[Data excerpts]
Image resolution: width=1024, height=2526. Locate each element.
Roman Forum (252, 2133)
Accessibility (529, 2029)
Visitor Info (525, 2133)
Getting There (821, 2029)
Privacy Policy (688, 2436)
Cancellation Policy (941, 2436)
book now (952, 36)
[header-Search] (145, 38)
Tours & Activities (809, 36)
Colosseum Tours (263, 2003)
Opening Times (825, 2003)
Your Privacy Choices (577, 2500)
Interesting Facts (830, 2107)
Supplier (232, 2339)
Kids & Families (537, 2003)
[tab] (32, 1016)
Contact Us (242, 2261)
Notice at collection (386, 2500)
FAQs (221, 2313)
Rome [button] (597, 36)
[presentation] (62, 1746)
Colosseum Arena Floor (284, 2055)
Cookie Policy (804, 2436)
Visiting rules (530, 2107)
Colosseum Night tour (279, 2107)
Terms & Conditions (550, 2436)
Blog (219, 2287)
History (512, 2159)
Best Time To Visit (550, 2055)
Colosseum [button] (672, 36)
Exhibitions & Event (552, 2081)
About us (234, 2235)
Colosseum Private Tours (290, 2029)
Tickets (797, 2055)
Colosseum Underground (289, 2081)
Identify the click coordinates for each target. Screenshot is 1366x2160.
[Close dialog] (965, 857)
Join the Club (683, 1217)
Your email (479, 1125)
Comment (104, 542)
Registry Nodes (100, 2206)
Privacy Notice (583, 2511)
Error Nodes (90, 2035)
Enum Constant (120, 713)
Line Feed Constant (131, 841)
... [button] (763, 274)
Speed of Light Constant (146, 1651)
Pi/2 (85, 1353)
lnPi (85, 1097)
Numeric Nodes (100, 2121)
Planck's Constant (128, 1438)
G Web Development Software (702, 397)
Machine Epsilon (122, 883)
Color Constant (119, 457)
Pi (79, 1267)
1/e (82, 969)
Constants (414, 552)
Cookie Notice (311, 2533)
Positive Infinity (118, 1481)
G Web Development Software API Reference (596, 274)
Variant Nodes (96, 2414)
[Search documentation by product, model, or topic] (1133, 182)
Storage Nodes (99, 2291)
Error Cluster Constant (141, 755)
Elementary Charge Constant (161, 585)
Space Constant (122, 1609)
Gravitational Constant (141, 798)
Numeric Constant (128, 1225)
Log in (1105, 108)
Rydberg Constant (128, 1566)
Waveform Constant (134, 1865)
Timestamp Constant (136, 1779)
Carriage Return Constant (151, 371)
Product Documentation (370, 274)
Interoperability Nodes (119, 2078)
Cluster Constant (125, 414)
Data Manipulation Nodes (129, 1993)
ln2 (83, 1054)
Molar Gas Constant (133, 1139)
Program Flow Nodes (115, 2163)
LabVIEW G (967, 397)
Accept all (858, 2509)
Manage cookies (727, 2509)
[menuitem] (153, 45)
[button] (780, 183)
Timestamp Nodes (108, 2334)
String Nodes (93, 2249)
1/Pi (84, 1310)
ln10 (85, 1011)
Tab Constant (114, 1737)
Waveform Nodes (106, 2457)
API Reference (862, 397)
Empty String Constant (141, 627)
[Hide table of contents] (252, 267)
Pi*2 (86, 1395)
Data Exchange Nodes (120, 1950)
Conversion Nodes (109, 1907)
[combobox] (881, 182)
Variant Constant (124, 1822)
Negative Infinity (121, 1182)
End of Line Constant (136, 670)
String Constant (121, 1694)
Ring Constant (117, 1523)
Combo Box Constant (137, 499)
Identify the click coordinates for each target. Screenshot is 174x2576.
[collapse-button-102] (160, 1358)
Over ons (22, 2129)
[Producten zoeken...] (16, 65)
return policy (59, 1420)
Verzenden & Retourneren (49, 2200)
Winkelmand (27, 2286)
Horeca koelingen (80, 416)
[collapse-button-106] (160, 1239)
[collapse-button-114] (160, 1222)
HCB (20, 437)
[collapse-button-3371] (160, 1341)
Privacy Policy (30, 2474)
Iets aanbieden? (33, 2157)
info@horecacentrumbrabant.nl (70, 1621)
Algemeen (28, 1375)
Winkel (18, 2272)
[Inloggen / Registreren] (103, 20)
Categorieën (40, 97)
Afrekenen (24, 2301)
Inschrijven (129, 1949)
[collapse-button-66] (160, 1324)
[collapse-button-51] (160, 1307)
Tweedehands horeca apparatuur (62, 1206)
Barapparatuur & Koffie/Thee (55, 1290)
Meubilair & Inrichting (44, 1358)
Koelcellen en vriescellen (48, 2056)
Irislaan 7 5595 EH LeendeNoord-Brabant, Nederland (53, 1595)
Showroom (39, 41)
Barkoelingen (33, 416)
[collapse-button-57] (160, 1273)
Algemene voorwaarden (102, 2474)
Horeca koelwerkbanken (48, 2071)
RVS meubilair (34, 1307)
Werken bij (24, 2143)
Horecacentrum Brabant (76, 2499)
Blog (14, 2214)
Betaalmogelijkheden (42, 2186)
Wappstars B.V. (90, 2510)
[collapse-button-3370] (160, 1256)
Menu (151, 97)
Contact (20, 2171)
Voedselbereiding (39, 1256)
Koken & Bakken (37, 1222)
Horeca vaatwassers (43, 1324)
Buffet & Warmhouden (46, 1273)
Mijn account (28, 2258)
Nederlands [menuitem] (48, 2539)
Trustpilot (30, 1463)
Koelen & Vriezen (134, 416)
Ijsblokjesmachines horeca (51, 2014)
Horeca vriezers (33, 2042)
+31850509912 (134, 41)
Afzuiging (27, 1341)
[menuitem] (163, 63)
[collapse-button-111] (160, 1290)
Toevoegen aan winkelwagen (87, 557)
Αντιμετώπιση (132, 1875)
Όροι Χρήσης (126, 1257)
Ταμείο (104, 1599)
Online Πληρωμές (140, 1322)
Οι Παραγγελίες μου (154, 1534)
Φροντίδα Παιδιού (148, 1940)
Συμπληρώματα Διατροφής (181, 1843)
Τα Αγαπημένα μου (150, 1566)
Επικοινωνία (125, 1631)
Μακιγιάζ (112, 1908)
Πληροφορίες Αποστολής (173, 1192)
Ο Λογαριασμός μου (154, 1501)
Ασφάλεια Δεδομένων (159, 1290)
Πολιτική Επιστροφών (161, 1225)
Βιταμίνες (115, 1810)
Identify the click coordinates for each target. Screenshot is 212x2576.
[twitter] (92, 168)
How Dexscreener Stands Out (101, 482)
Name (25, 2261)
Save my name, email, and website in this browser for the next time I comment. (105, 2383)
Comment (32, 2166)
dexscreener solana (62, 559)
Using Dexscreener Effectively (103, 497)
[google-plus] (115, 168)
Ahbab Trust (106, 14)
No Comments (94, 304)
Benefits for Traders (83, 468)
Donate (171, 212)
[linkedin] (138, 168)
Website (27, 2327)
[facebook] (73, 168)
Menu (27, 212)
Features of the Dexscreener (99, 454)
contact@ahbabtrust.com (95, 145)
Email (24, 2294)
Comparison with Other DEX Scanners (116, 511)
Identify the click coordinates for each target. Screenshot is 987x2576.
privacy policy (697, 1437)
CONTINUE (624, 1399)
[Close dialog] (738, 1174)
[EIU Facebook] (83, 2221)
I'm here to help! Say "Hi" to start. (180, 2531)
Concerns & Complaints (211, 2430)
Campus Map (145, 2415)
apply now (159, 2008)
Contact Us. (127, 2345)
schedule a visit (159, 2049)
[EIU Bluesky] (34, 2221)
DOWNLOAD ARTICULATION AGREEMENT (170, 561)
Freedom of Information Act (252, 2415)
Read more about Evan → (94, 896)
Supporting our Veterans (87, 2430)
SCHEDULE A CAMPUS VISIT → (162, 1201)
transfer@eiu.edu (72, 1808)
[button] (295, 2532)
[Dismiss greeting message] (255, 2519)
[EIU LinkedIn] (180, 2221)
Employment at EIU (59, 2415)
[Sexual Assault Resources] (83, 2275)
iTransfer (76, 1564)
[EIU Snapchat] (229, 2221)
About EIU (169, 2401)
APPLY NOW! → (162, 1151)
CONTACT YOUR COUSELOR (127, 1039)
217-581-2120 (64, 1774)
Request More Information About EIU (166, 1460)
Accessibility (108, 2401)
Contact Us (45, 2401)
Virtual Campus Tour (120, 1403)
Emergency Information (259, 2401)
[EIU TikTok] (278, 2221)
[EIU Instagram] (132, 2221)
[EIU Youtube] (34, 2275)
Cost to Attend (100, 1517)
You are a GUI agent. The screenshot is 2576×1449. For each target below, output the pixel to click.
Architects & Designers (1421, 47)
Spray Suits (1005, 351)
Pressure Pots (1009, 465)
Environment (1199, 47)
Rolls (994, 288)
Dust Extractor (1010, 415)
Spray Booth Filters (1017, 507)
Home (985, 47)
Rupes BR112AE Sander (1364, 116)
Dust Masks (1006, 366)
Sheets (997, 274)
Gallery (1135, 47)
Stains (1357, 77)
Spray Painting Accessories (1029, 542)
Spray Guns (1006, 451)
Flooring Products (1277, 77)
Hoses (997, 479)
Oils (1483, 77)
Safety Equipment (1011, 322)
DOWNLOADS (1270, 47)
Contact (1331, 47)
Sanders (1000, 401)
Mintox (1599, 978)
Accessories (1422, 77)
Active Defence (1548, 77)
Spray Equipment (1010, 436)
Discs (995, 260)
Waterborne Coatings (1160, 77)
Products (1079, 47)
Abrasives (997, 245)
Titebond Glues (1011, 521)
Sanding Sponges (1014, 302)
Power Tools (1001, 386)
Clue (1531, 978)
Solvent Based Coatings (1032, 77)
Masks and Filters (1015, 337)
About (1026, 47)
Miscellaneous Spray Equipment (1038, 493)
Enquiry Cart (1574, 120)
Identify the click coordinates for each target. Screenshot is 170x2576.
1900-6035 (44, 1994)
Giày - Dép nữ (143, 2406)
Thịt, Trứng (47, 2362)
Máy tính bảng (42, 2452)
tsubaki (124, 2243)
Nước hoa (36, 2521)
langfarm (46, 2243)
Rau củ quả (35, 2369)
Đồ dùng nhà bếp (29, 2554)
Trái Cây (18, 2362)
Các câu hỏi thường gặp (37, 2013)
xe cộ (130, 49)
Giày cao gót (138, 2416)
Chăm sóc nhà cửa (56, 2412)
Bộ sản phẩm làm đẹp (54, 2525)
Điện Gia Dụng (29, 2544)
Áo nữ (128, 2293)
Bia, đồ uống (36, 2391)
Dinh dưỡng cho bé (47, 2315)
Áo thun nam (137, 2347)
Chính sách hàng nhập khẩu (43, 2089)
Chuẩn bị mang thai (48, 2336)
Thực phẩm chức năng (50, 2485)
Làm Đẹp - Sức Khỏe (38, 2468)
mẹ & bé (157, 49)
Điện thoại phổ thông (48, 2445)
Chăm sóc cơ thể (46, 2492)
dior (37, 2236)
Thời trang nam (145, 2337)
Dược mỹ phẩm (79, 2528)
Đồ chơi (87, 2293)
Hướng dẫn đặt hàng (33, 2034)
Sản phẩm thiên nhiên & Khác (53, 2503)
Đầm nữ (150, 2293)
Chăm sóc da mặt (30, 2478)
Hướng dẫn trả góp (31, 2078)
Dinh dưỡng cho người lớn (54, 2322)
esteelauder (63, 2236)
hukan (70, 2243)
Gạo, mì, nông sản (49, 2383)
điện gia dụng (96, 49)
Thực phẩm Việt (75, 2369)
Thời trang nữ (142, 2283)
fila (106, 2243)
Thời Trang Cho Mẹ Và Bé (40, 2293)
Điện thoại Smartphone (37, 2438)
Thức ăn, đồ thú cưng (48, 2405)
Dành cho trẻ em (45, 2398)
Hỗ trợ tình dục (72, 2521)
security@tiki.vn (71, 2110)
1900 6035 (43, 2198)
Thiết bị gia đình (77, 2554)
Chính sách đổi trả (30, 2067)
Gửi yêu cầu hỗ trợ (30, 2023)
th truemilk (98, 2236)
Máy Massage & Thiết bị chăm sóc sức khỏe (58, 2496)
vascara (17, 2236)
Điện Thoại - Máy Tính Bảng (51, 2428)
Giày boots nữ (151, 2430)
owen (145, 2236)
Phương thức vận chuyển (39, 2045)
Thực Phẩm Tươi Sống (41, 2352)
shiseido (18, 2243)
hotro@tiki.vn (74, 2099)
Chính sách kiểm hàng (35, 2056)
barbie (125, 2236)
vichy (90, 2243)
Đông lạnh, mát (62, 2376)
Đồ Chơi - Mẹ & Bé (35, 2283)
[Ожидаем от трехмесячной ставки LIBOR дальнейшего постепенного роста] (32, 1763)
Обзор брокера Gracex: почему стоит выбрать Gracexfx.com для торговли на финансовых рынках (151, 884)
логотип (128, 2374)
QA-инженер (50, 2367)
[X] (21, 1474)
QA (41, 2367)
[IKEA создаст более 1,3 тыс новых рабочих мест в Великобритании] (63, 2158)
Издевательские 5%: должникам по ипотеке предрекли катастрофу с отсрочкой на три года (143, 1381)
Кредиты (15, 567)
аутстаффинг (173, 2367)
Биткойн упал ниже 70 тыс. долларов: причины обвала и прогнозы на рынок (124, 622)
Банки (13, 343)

What is required:
Copy out only the lines above from the one with "iTransfer (76, 1564)" to the one with "Dinh dưỡng cho bé (47, 2315)", inclusive, exactly as they stand.

Answer box:
iTransfer (76, 1564)
[EIU Snapchat] (229, 2221)
About EIU (169, 2401)
APPLY NOW! → (162, 1151)
CONTACT YOUR COUSELOR (127, 1039)
217-581-2120 (64, 1774)
Request More Information About EIU (166, 1460)
Accessibility (108, 2401)
Contact Us (45, 2401)
Virtual Campus Tour (120, 1403)
Emergency Information (259, 2401)
[EIU TikTok] (278, 2221)
[EIU Instagram] (132, 2221)
[EIU Youtube] (34, 2275)
Cost to Attend (100, 1517)
You are a GUI agent. The screenshot is 2576×1449. For each target below, output the pixel to click.
Architects & Designers (1421, 47)
Spray Suits (1005, 351)
Pressure Pots (1009, 465)
Environment (1199, 47)
Rolls (994, 288)
Dust Extractor (1010, 415)
Spray Booth Filters (1017, 507)
Home (985, 47)
Rupes BR112AE Sander (1364, 116)
Dust Masks (1006, 366)
Sheets (997, 274)
Gallery (1135, 47)
Stains (1357, 77)
Spray Painting Accessories (1029, 542)
Spray Guns (1006, 451)
Flooring Products (1277, 77)
Hoses (997, 479)
Oils (1483, 77)
Safety Equipment (1011, 322)
DOWNLOADS (1270, 47)
Contact (1331, 47)
Sanders (1000, 401)
Mintox (1599, 978)
Accessories (1422, 77)
Active Defence (1548, 77)
Spray Equipment (1010, 436)
Discs (995, 260)
Waterborne Coatings (1160, 77)
Products (1079, 47)
Abrasives (997, 245)
Titebond Glues (1011, 521)
Sanding Sponges (1014, 302)
Power Tools (1001, 386)
Clue (1531, 978)
Solvent Based Coatings (1032, 77)
Masks and Filters (1015, 337)
About (1026, 47)
Miscellaneous Spray Equipment (1038, 493)
Enquiry Cart (1574, 120)
Identify the click coordinates for each target. Screenshot is 170x2576.
1900-6035 (44, 1994)
Giày - Dép nữ (143, 2406)
Thịt, Trứng (47, 2362)
Máy tính bảng (42, 2452)
tsubaki (124, 2243)
Nước hoa (36, 2521)
langfarm (46, 2243)
Rau củ quả (35, 2369)
Đồ dùng nhà bếp (29, 2554)
Trái Cây (18, 2362)
Các câu hỏi thường gặp (37, 2013)
xe cộ (130, 49)
Giày cao gót (138, 2416)
Chăm sóc nhà cửa (56, 2412)
Bộ sản phẩm làm đẹp (54, 2525)
Điện Gia Dụng (29, 2544)
Áo nữ (128, 2293)
Bia, đồ uống (36, 2391)
Dinh dưỡng cho bé (47, 2315)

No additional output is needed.